Increasing hepatic cholesterol 7alpha-hydroxylase reduces plasma cholesterol concentrations in normocholesterolemic and hypercholesterolemic rabbits.

The effect of bile acid depletion and replacement with glycodeoxycholic acid on plasma cholesterol concentrations, hepatic low-density lipoprotein (LDL) receptor binding and messenger RNA (mRNA) levels, and hepatic activities and mRNA levels for 3-hydroxy-3-methylglutaryl coenzyme A (HMG-CoA) reductase and cholesterol 7alpha-hydroxylase was investigated in 19 New Zealand white (NZW) and 15 Watanabe heritable hyperlipidemic (WHHL) rabbits. Bile acid depletion was produced by external bile drainage for 5 days, which maximized cholic acid synthesis. Replacement was achieved by infusing glycodeoxycholic acid intraduodenally for 24 hours so that the hepatic bile acid flux reached prefistula levels. Plasma and liver cholesterol concentrations were 13 times and 50% greater, respectively, hepatic LDL receptor-mediated binding was 26% less, and cholesterol 7alpha-hydroxylase activity and mRNA levels were 62% and 86% less in WHHL than NZW rabbits. After bile drainage, plasma cholesterol concentrations decreased 29% in NZW rabbits and 40% in WHHL rabbits and were associated with a 2.1-fold increase in hepatic LDL receptor-mediated binding in the NZW rabbits, but there was no change in the WHHL rabbits. Cholesterol 7alpha-hydroxylase activity and mRNA levels increased three and four times in NZW and WHHL rabbits, respectively, although liver cholesterol levels remained unchanged. Replacement with exogenous glycodeoxycholic acid increased plasma cholesterol concentrations 1.7 times in NZW rabbits and decreased enhanced cholesterol 7alpha-hydroxylase activity 54%, mRNA levels 86%, cholic acid synthesis 38%, and hepatic LDL receptor-mediated binding 57% in NZW rabbits.
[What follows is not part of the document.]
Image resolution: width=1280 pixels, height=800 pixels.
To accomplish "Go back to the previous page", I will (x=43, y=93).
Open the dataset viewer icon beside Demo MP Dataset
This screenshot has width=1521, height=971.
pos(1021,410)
Bile acid depletion stimulated cholic acid synthesis by up-regulating cholesterol 7alpha-hydroxylase to use cholesterol and reduce plasma concentrations substantially in both NZW and WHHL rabbits, although LDL receptors did not function in WHHL rabbits. Glycodeoxycholic acid replacement inhibited elevated cholesterol 7alpha-hydroxylase, cholic acid synthesis, and hepatic LDL receptor binding to reestablish baseline plasma cholesterol levels in NZW rabbits. Hypercholesterolemia in WHHL rabbits was related to the combination of dysfunctional LDL receptors and inhibited cholesterol 7alpha-hydroxylase. Plasma cholesterol concentrations were reduced significantly when cholesterol 7alpha-hydroxylase was stimulated even in the absence of LDL receptor function.